▶ Exercises
(1) List every rival crossover model named in the review of the 2019 Acura RDX.
(2) Pick up the review of the 2019 Acura RDX after its final sentence and carry it forward.

▶ Text provided

--- START ---

For over a decade now, the Acura RDX has languished in the shadow of it's bigger and more successful brother, the perennially popular and best-selling MDX. Now, however, it seems like the smaller crossover has finally said enough's enough. All new from the ground up, the 2019 rendition of the RDX is no longer content with being second-best. With unprecedented levels of technology, safety, and performance, the new RDX is ready to compete with the heavy-hitters of the compact-luxury crossover class.
What's New for 2019
The RDX is all new from headlight to taillight.
Choosing Your Acura RDX
Talk about reinventing yourself for the new year. For 2019, there's precious little beyond the badge to recall the 2018 model; everything from the wipers to the wheels has been given a do-over.
Out of all that's new and different on the RDX, it's the powertrain that's most noteworthy. Gone is the old 3.5-liter V6 and six-speed automatic transmission; in is a new 2.0-liter turbo four and a 10-speed auto. Though that old V6 can be commended for ostensibly bucking the segment-wide switch to turbocharged four cylinders, the new 2.0-liter is a welcome step forward. Rated at 272 horsepower and 280 lb-ft of torque, this new four puts out 28 more lb-ft of torque than the old engine, though horsepower is down by seven. Perhaps more importantly, the new mill also bests the competition. The turbo-fours in crossovers like the BMW X3, Audi Q5, and Mercedes GLC all fall short of the RDX's output.
They also don't have as many gears, either. The new 10-speed gives the RDX the distinction of having the most cogs out of any other compact luxury crossover, which should improve fuel mileage and response over the outgoing model. The EPA rates the 2019 RDX as being good for 22 city and 28 highway for FWD models, and 21/27 for AWD versions.

--- END ---

▶ Data records
--- START ---

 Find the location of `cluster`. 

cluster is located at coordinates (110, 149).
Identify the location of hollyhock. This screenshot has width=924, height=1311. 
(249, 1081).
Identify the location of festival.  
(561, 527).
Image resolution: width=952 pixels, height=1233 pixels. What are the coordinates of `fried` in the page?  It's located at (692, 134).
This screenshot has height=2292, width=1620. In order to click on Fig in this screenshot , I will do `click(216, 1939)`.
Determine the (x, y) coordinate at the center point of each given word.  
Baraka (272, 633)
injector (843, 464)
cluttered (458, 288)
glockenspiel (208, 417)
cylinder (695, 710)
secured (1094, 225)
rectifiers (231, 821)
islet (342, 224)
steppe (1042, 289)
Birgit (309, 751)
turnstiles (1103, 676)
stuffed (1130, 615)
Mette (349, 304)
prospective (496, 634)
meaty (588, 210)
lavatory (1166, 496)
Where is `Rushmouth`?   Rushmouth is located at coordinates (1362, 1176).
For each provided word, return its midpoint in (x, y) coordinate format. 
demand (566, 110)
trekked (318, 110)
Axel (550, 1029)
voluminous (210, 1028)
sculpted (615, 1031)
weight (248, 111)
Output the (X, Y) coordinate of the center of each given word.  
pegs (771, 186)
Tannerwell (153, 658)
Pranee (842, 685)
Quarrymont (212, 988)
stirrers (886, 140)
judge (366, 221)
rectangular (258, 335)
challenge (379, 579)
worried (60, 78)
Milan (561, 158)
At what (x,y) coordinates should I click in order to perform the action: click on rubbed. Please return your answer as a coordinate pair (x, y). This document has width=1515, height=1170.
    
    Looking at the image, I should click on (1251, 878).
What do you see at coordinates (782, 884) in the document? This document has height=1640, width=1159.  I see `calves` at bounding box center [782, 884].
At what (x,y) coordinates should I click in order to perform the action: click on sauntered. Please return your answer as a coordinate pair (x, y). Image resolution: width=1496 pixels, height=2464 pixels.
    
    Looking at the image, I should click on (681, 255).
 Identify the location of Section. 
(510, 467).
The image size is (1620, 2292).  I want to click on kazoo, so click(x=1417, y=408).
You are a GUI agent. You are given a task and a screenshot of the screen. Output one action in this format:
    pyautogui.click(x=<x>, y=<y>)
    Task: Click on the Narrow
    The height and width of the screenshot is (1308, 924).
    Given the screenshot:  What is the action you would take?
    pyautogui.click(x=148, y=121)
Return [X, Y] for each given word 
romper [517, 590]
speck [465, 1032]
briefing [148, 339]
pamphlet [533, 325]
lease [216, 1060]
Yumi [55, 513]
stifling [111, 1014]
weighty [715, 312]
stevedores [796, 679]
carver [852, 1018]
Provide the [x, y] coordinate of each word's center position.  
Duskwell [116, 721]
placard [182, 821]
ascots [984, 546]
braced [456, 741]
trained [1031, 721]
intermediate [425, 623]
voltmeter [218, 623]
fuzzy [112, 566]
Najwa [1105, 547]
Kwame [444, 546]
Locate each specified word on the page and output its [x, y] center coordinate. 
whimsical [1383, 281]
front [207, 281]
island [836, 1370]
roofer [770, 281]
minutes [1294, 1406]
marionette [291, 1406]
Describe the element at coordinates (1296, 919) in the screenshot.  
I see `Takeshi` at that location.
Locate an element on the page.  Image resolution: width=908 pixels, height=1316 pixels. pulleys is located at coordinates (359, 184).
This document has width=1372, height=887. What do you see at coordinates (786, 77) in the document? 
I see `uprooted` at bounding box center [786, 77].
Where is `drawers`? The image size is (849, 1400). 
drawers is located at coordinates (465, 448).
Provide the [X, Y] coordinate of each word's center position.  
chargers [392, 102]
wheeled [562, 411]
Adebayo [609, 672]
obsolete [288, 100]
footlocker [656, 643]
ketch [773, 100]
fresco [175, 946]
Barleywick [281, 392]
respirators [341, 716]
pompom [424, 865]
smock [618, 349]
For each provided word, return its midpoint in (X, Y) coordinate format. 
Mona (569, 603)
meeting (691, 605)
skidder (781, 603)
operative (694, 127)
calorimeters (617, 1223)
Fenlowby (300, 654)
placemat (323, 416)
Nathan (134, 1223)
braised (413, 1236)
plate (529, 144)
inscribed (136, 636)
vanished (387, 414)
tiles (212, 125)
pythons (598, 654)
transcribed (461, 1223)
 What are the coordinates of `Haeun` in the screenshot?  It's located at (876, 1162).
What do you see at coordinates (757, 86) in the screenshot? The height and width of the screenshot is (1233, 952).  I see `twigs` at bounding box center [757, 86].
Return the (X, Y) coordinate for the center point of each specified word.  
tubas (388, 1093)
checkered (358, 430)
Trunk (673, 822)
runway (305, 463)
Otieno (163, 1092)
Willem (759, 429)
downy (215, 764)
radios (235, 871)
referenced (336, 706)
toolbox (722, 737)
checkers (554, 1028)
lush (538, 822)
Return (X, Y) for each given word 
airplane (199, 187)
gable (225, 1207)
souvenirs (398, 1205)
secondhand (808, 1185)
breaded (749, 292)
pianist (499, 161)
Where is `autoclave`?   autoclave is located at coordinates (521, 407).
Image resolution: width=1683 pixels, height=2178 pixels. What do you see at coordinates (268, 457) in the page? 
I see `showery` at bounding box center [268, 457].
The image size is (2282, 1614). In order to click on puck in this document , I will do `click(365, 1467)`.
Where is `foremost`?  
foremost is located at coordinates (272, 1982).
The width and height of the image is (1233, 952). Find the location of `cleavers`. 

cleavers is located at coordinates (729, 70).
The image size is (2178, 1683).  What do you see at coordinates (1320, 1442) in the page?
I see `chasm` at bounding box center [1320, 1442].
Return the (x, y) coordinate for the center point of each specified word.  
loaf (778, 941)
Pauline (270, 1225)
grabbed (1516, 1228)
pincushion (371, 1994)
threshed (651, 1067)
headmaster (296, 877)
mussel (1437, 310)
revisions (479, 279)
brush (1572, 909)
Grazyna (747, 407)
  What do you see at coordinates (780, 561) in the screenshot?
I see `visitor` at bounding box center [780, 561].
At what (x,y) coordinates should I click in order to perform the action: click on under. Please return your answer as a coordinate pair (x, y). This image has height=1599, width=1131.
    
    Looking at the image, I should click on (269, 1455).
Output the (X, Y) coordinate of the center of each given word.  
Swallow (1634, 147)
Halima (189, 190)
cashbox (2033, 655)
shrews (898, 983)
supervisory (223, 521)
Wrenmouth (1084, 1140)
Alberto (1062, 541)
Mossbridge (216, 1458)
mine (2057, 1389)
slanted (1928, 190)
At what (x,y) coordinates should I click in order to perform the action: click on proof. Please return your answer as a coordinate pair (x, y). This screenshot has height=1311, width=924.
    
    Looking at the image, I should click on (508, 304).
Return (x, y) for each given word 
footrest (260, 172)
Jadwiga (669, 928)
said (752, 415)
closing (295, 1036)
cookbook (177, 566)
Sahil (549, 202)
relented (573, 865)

--- END ---

▶ Exercise results
(1) BMW X3, Audi Q5, Mercedes GLC

(2)
While most buyers will skew towards the standard AWD and FWD models, Acura is also putting an A-Spec version on the option sheet. For those unaware, Acura has recently used the A-Spec moniker to denote the sporty version of the TLX sedan, and the RDX is the first additional Acura to be offered with the package. Check the box for it and you'll get bespoke exterior features such as 20-inch wheels and low-profile tires, unique front and rear bumpers, and gloss-black accents for the side sills, grille, taillights, window trim, and headlights. On the inside, there's larger paddle shifters, sport pedals, a distinct A-Spec steering wheel, unique instrumentation with red illumination, and red or black leather seats with suede inserts.
The RDX also offers an abundance of technology no matter the trim level. For instance, all models comes standard with a panoramic roof, in-car wifi, Apple CarPlay (no Android Auto just yet), and AcuraLink services that offer remote starting, stolen-car tracking, and remote locking or unlocking. There's also a new 10.2-inch display with Acura's new True Touchpad interface. Rather than use a traditional touchscreen, the console-mounted touchpad corresponds precisely with the screen - press the left corner of the pad, for instance, and the system will select the menu on the corresponding left corner of the display screen. If this deviation from the tried-and-true touchscreen sounds scary, consider this: according to a study by Ohio State University, it only takes drivers mere minutes to acclimate to this new system.
On the safety side of things, the contents of AcuraWatch - the brand's suite of active-safety features - have been made standard. The specific nannies included are lane-keep assist, emergency braking, forward collision warning, and adaptive cruise control.
Nine exterior colors are offered, as are five interior hues. All-wheel-drive (SH-AWD, in Acura's verbiage) is available across the board for $2,000. Other than that, there are no packages or standalone options offered - just pick your color and trim level and proceed to the check-out line.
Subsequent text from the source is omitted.